Recently we were presented with the opportunity to explore a big dataset in the Social Finance space. The size of the dataset was substantial: an order of magnitude greater than the core memory our computers. As a result, we couldn’t employ many of the usual methods for using Python’s Pandas with data that fits in memory. In fact, even if your data fits in core memory, if it is big enough you will still run into trouble using the traditional indexing and storage tools that Pandas provides.
For example, suppose you have a dataframe that is 50-100% of your core memory in size. A familiar way to save this object for later is to store the dataframe in an HDF5 file:
import pandas as pd
df = pd.DataFrame(…)
x = pd.HDFStore(‘store.h5’, ‘w’)
x[‘dframe’] = df
This works fine and good with smaller datasets, but will most likely blow up if your data is large enough (or at least run incredibly slow), even if it fits in memory.
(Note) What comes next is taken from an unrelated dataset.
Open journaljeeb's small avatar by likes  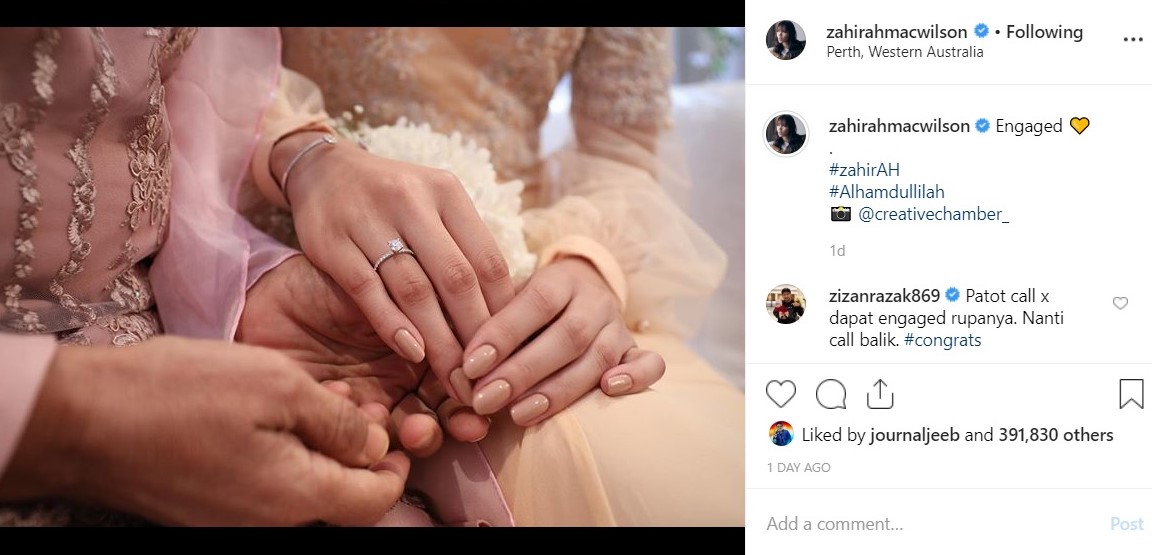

We haven’t investigated the cause completely, but it seems that Pandas/PyTables does enough copying to a temporary buffer in the HDF storing process to run out of core memory in the process.
Likewise, trying to read a large dataset from an already created HDF store will cause a MemoryError in Python:
x = pd.HDFStore(‘store.h5’, ‘r’)
df = x[‘dframe’] # throws MemoryError
The solution to both these problems is out of core processing, which is a fancy term for breaking up your work into bite sized chunks that fit nicely in core memory and working on each chunk one at a time.
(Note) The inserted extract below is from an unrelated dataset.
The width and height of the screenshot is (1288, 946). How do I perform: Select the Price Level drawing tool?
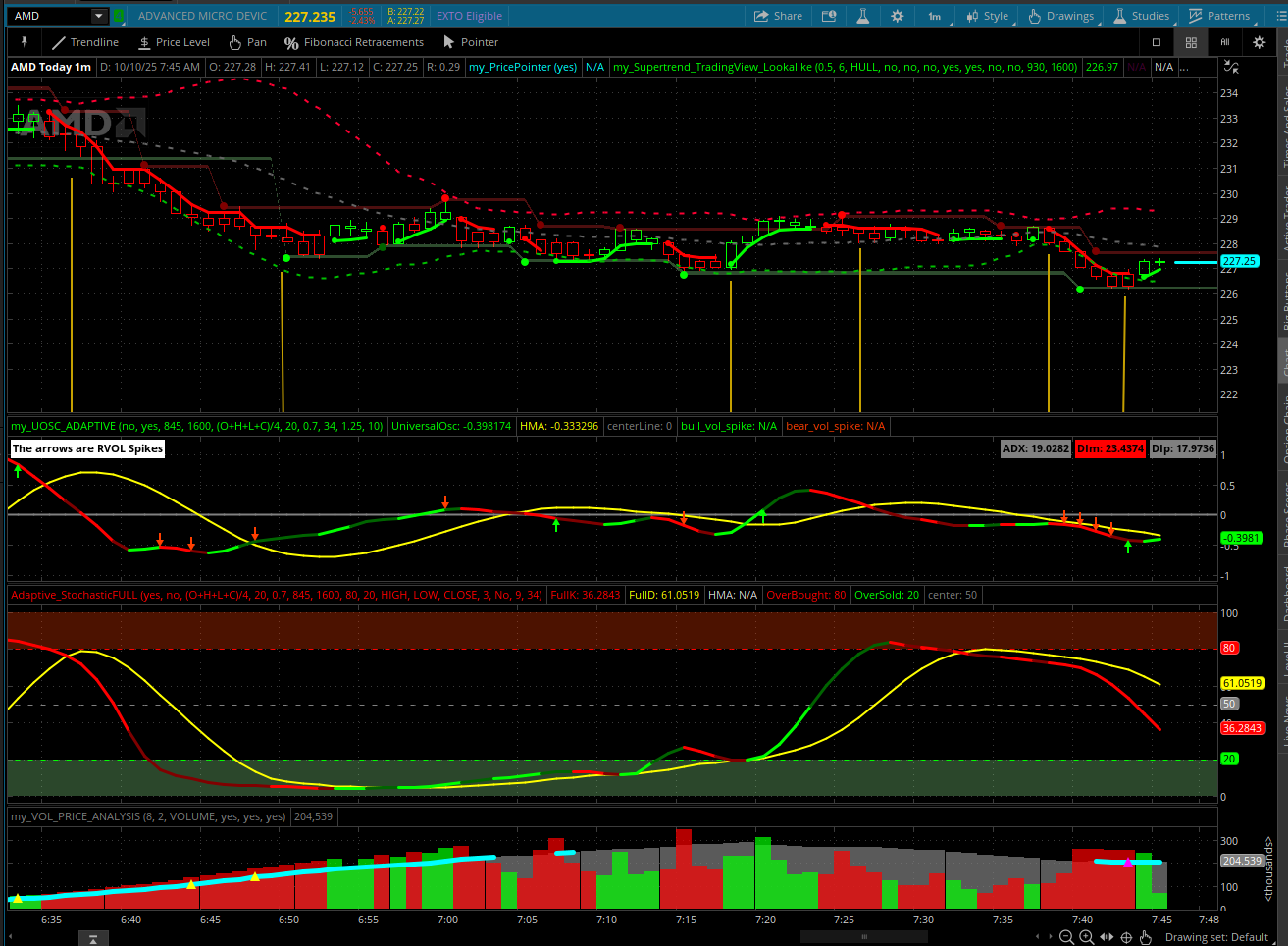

Thus, for storing a big file, we should break it into chunks and append each chunk to the HDF store sequentially:
x = pd.HDFStore(‘store.h5’, ‘w’, append = True)
for chunk in chunks:
x.append(‘dframe’, chunk, data_columns = True, index = True)
Note the changes here:
- We opened/created the HDF store with append = True, allowing us to write sequentially to the store
- We iterate through each chunk then,
- We use the HDF store’s append function to append the next chunk to the stored dataframe
Note the data_columns = True parameter: this tells the HDF store to allow queries on the dataframe columns. Without this parameter the dataframe stored in the HDF file would not allow queries of any values in the columns. This contrasts with the usual in-memory storage synthax, x[‘dframe’] = df, which automagically creates all the indices necessary for searching. Alternatively, you could pass data_columns = […] a list of column names. This cuts down on the overhead in creating the search indices. Setting it to True just uses every column in the appended dataframe.
There are a couple of options for reading large data files in Pandas. One straightforward method is to read a chunk at a time, process it, then read the next chunk:
x = pd.HDFStore(‘store.h5’, ‘r’)
for df in x.select(‘dframe’, chunksize = 10):
This will process every 10 rows of the dataframe named ‘dframe’ in the HDF file store.h5. You could tune this number depending on the structure of your dataset.
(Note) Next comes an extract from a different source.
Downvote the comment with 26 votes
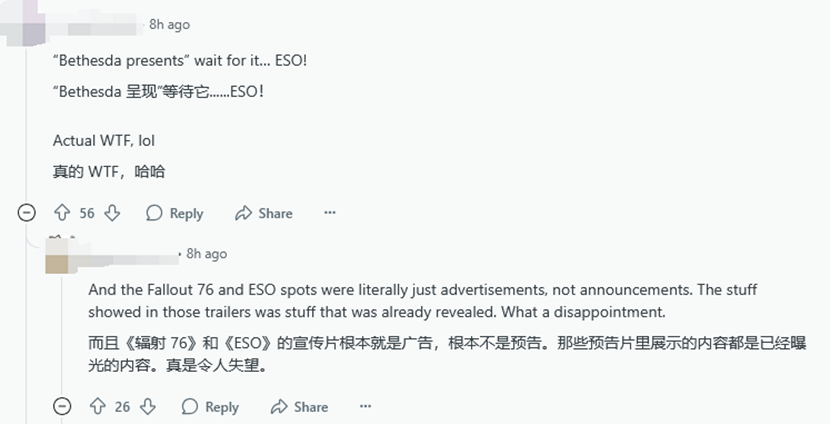The image size is (830, 424). [x=148, y=407]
Another way is to pass a PyTables query to the HDF file:
df = x.select(‘dframe’, ‘(column1 == 1.0) & (column2 > 2.5) & (column3 < 10) & …))
If your query is specific enough this will likely return a dataframe which can easily fit in memory. You could process the data then move to the next subset via another query in a select statement.
During our research we also found a library called Blaze which seems like it has some of this out-of-memory functionality built into it. That being said, we discovered this after coding our own solution so it is unlikely we will use Blaze in any production applications.
Once you have created your HDF store, you might find that you want to compress it for storage. With Pandas, reading a compressed file can often be faster than with no compression simply because the time taken for disk I/O is bigger than the time spent decompressing. PyTables provides a handy command line tool for compressing an HDF file called ptrepack:
sudo ptrepack -v –chunkshape=auto –propindexes –complevel=9 –complib=zlib nocompression.h5 compressed.h5
This example will compress nocompression.h5 using Zlib into a new file called compressed.h5. The savings can be substantial depending on the indices you create for searching.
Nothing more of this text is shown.